Russian politician (born 1961)

Vasily Nikolayevich Ikonnikov (Василий Николаевич Иконников; born 26 April 1961) is a Russian politician serving as a senator from Oryol Oblast since 6 October 2021.

==Biography==

Vasily Ikonnikov was born on 26 April 1961 in Oryol. In 1988, he graduated from the All-Union Correspondence Institute of Civil Engineering. From 1980 to 1982, he served in the Soviet Army. From 1982 to 1991, he worked in the Komsomol and party bodies of the city of Orel and the Oryol Oblast. From 1995 to 1997, he was the deputy of the Oryol Oblast Duma. On 18 March 2001, he was elected to Oryol Council of People's Deputies. From 2007 to 2011, Ikonnikov was the deputy of the Orel Council of People's Deputies. From 2011 to 2016, he was the deputy of the 6th State Duma. From October 2017, he has become the senator from the Legislative Assembly of Oryol Oblast.
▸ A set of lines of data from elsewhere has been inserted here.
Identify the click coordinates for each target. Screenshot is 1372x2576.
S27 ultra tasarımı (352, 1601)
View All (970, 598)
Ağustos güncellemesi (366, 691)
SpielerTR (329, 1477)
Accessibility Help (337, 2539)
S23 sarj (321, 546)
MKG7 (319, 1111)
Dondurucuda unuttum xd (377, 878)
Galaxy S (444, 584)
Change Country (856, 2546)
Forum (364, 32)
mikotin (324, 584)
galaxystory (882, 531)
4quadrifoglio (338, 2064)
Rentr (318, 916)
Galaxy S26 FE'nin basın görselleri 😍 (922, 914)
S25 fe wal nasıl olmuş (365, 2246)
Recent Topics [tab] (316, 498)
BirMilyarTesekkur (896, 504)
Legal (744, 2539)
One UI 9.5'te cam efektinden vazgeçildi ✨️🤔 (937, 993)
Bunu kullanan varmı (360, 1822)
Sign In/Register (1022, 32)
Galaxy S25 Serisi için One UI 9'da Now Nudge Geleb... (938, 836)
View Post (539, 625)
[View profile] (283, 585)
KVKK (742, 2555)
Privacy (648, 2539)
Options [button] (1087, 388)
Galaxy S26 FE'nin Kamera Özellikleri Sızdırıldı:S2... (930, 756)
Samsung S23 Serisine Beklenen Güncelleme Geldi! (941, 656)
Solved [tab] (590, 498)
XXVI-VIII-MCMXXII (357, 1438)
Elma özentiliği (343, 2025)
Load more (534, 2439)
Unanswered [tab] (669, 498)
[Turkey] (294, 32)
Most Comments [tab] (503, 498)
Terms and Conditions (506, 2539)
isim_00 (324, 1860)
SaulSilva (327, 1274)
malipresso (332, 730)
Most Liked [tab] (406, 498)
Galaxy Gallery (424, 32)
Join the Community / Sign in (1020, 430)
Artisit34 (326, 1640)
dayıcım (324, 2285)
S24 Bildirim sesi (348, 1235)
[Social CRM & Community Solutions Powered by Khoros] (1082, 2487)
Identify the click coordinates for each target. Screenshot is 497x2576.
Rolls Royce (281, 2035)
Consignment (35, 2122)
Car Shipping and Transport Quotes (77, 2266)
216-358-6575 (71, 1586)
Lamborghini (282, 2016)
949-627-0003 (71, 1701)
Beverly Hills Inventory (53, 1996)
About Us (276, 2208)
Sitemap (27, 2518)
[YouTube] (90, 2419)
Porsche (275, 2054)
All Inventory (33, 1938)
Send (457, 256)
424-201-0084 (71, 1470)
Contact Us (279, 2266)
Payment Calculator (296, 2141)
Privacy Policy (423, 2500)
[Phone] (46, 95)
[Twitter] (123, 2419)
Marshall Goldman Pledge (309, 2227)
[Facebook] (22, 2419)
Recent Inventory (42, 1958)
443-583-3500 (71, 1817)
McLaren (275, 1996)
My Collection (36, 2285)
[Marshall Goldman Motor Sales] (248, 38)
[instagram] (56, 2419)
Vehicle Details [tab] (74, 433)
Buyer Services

In 2021, he was re-elected.

=== Sanctions ===
Vasily Ikonnikov is under personal sanctions introduced by the European Union, the United Kingdom, the USA, Canada, Switzerland, Australia, Ukraine, New Zealand, for ratifying the decisions of the "Treaty of Friendship, Cooperation and Mutual Assistance between the Russian Federation and the Donetsk People's Republic and between the Russian Federation and the Luhansk People's Republic" and providing political and economic support for Russia's annexation of Ukrainian territories.